Continúa la crónica sobre el concierto de Rozalén a partir de su última oración.

▶ [TEXTO DE LECTURA]:
<<<<

Rozalén nos cantó ayer su árbol y su bosque, es decir, nos llevó por esos territorios que, en tiempos de pandemia, nos han colocado a todas y a todos en el precipicio, con la piel más fina que nunca, obligados a buscar respuestas que solo están en nuestro interior. Una tarea a veces penosa, pero también provocadora como un viaje, a la que la hija del cura nos lleva con el tacto de una cuidadora experta, como una de esas mujeres de siempre acostumbradas a poner bien las vendas, a quitarle los bichitos a las lentejas o a pasarle una receta a la vecina. Las contadoras de historias, las brujas, las que acogen niños, las que se ponen el mundo por montera y aprenden a decir que no. Las que reclaman que las quieran enteras, que las amen menos pero bien, para que así no sea necesario dibujar puertas imaginarias por donde escapar del infierno.

>>>>

▶ [LISTADO PROPORCIONADO]:
<<<<

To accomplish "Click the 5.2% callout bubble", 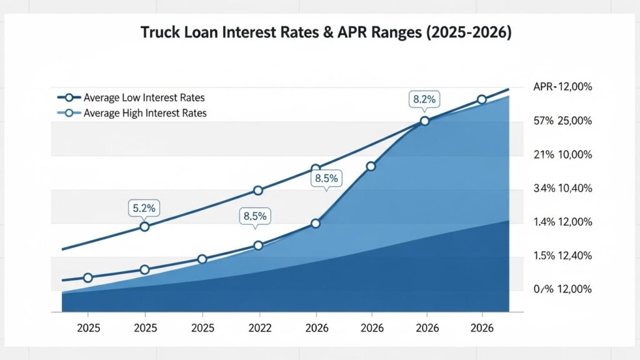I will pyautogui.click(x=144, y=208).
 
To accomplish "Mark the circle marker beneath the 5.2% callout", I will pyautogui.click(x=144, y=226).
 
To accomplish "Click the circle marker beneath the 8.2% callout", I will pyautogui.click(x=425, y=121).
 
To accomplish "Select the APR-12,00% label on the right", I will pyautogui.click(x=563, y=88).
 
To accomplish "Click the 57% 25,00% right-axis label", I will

>>>>
<<<<

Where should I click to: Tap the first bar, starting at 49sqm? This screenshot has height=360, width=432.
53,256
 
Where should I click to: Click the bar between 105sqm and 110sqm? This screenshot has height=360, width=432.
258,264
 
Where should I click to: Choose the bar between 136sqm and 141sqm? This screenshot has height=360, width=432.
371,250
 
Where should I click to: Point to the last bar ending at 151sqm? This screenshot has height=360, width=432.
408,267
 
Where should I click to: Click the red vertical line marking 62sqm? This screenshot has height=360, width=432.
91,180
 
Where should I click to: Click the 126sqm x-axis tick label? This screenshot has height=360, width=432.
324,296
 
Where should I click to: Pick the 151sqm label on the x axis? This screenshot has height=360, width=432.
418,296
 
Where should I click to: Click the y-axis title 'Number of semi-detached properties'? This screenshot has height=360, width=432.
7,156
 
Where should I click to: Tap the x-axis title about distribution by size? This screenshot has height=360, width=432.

>>>>
<<<<

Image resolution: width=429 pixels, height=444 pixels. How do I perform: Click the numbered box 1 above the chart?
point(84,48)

>>>>

▶ [RESPUESTA]:
Lo mejor del concierto de Rozalén, que anoche me hizo bailar más con los ojos que con los pies, es que es una rendija abierta, una fractura en medio de lodo, un milagro que, como en las aguas del Nilo al abrirse, permite que atravieses la espesura del bosque y te encuentres, a fin, en una fiesta llena de cuerpos vivientes. Imperfectos, de todas las edades, con arrugas y con la piel marcada por tatuajes. O sea, vivos. Por arte no de magia, sino del trabajo bien hecho, de la pasión encarnada y de la potencia de un grupo de músicos que son al mismo tiempo hilos y tejedores del tapiz, María consigue que, pese a las distancias, pese a las mascarillas, pese a los vigilantes que nos controlan como si habitáramos un relato de Atwood, todas y todos seamos parte de esa celebración. Que veamos al fin el mar en el trigal y que salgamos a la calle convencidos de que llegado el momento de nuestra muerte queremos que se abran las puertas de nuestras casas para que entre un grupo de mariachis, una banda de música o, mejor aún, un ángel como Beatriz para que enseñe a los dolientes lo importante que es traducir para convivir.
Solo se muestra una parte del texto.